UltraFastBERT-1x11-long
Property | Value |
---|---|
Parameter Count | 189M |
License | MIT |
Paper | arXiv:2311.10770 |
Tensor Type | F32 |
Training Data | EleutherAI/pile |
What is UltraFastBERT-1x11-long?
UltraFastBERT-1x11-long is a groundbreaking BERT variant that achieves remarkable efficiency by using only 0.3% of its neurons during inference while maintaining performance comparable to traditional BERT models. The model selectively engages just 12 out of 4095 neurons for each layer inference, implementing fast feedforward networks (FFFs) instead of traditional feedforward layers.
Implementation Details
The model introduces a novel approach to neural network efficiency, achieving a 78x speedup on CPU over optimized baseline feedforward implementation. It utilizes fast feedforward networks (FFFs) and demonstrates a 40x speedup over equivalent batched feedforward inference in PyTorch implementation.
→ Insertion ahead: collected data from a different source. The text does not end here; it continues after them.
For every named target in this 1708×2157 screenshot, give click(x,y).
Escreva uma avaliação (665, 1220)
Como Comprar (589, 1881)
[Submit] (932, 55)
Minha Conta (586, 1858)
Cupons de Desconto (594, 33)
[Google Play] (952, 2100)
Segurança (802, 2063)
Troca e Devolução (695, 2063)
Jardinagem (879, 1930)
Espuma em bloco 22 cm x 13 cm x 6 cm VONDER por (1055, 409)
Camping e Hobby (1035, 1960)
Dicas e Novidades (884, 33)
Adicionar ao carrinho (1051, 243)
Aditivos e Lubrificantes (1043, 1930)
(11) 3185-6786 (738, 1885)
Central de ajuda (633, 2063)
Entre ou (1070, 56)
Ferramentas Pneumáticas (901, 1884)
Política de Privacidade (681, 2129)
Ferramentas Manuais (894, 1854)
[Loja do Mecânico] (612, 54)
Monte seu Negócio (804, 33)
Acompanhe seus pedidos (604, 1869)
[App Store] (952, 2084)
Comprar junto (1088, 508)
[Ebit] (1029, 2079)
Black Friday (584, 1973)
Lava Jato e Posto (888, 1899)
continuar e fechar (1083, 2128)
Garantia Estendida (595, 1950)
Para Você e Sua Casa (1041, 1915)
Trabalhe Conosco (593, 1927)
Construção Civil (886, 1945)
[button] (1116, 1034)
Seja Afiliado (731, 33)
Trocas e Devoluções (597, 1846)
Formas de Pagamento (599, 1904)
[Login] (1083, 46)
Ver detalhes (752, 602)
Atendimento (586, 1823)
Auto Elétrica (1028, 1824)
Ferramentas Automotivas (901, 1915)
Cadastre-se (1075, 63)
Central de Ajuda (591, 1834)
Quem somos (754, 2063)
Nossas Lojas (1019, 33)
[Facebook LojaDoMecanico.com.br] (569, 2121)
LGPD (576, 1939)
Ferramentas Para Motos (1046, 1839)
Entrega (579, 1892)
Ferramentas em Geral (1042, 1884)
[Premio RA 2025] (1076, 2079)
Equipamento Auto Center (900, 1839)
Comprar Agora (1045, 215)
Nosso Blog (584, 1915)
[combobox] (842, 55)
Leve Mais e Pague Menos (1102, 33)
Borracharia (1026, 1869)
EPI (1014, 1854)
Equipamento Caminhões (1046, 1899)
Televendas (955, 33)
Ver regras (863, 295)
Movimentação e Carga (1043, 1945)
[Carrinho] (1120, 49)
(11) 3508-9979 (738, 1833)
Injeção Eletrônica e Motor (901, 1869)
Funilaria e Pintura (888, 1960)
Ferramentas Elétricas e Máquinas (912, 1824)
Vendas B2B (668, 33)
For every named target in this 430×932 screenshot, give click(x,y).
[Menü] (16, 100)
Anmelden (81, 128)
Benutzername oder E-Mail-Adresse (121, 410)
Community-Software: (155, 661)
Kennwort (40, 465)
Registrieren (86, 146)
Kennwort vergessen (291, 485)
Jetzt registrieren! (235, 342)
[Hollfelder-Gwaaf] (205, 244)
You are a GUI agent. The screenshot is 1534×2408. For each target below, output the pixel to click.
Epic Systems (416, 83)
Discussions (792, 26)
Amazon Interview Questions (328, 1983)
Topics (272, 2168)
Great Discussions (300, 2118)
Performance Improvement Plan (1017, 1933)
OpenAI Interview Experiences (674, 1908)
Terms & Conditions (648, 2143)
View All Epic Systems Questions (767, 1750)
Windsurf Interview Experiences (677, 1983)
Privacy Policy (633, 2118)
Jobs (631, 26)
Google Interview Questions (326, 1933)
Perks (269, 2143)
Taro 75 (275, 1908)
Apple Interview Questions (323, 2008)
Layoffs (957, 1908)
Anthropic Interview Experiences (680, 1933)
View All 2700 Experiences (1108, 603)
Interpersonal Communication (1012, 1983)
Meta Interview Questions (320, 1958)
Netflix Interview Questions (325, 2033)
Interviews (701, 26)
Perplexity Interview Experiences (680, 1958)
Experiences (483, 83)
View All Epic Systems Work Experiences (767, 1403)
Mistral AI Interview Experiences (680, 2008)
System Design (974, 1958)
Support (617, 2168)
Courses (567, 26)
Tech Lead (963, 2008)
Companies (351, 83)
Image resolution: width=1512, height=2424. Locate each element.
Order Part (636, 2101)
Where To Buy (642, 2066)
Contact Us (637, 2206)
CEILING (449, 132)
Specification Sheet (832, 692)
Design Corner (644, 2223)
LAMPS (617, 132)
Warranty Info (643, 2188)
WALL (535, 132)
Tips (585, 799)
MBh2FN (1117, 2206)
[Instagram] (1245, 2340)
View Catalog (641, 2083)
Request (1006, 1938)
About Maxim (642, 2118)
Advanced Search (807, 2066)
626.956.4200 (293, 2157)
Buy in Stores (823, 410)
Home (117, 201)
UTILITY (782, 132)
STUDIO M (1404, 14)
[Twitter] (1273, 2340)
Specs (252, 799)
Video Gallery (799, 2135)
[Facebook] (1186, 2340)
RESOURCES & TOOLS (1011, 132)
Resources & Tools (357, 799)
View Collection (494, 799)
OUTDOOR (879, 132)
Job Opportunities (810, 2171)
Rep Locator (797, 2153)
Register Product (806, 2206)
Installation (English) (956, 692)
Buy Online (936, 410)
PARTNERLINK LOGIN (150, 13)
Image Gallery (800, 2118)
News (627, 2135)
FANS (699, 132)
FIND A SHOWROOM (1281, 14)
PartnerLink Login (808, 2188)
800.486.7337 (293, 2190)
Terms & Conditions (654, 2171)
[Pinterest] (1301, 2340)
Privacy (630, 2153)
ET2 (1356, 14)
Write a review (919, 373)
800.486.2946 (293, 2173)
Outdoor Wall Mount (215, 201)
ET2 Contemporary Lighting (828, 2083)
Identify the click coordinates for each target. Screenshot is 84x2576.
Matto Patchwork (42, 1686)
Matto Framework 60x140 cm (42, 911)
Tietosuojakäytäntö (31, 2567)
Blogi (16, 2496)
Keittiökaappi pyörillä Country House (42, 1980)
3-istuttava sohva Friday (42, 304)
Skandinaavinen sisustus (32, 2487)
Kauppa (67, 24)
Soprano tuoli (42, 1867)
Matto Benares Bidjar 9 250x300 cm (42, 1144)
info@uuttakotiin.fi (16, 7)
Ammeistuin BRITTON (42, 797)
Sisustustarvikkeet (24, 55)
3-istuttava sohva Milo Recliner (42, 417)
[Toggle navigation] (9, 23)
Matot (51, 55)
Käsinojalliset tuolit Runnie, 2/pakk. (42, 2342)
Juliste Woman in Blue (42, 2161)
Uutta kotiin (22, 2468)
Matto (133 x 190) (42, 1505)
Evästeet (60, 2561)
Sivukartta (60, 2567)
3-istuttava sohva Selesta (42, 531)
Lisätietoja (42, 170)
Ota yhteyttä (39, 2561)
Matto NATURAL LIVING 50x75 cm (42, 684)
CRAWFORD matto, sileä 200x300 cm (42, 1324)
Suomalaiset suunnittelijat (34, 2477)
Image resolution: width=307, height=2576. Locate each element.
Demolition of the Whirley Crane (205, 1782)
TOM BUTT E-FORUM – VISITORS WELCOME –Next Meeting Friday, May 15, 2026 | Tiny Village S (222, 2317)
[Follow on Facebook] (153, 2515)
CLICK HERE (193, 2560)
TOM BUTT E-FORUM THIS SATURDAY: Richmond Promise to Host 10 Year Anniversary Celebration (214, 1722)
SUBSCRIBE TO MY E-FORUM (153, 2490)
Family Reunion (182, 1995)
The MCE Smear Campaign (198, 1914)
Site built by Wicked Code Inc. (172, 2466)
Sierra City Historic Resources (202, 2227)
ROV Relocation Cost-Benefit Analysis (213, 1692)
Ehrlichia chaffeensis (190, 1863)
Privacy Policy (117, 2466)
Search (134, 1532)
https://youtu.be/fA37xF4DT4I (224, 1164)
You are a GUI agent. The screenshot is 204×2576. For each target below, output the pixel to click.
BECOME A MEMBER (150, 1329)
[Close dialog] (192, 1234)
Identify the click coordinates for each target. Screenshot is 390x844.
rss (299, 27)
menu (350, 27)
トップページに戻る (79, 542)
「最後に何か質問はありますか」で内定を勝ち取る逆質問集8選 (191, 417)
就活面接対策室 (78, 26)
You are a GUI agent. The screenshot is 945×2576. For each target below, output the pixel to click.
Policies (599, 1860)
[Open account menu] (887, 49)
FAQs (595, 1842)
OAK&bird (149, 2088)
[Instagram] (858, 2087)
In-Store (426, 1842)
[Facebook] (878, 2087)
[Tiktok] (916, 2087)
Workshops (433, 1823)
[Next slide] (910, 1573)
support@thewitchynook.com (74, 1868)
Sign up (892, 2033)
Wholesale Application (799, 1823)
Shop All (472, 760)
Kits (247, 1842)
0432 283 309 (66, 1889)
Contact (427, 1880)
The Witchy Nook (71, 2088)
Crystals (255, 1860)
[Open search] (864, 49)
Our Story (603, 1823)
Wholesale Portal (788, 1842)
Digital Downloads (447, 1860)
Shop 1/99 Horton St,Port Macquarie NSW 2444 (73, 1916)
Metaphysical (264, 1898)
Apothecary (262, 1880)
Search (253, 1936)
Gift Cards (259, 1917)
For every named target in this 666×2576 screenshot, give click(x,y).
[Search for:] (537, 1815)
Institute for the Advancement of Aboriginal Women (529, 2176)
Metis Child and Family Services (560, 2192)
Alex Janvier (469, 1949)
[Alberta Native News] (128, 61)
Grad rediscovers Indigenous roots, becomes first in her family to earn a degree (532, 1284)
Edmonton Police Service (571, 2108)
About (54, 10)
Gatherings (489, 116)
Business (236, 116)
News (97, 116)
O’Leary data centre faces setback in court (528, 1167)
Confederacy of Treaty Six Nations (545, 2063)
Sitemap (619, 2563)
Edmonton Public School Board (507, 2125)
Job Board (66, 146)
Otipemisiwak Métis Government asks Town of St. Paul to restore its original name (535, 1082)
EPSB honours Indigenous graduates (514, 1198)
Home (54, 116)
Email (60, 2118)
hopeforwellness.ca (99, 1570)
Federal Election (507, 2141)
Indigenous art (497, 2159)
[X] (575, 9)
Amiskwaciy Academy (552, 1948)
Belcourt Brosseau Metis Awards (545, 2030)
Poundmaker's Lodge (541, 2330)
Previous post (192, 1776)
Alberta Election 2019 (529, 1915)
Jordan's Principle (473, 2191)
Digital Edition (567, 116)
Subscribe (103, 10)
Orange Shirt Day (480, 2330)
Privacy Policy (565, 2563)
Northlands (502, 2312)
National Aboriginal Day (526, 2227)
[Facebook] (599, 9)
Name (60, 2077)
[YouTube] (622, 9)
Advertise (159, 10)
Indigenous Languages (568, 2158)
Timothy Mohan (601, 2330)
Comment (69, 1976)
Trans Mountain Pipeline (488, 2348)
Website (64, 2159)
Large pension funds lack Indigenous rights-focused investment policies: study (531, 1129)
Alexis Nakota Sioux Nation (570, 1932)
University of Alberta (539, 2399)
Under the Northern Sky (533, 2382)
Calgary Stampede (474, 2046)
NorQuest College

- Pretrained on EleutherAI/pile dataset
- Implements selective neuron engagement mechanism
- Achieves 83.0% average score on GLUE benchmark tasks
- Uses MIT license for open development
Core Capabilities
- Masked Language Modeling
- Efficient inference with minimal computational resources
- Strong performance on GLUE tasks (MNLI, QQP, QNLI, SST-2, STS-B, MRPC, RTE)
- Compatible with standard transformer libraries
Frequently Asked Questions
Q: What makes this model unique?
The model's ability to use only 0.3% of its neurons during inference while maintaining BERT-level performance makes it unique. It achieves this through innovative fast feedforward networks, resulting in significant speed improvements.
Q: What are the recommended use cases?
The model is primarily intended for research purposes and fine-tuning on downstream tasks like GLUE. However, it's important to note that this is a raw pretraining checkpoint and is currently untested and unfit for deployment in production environments.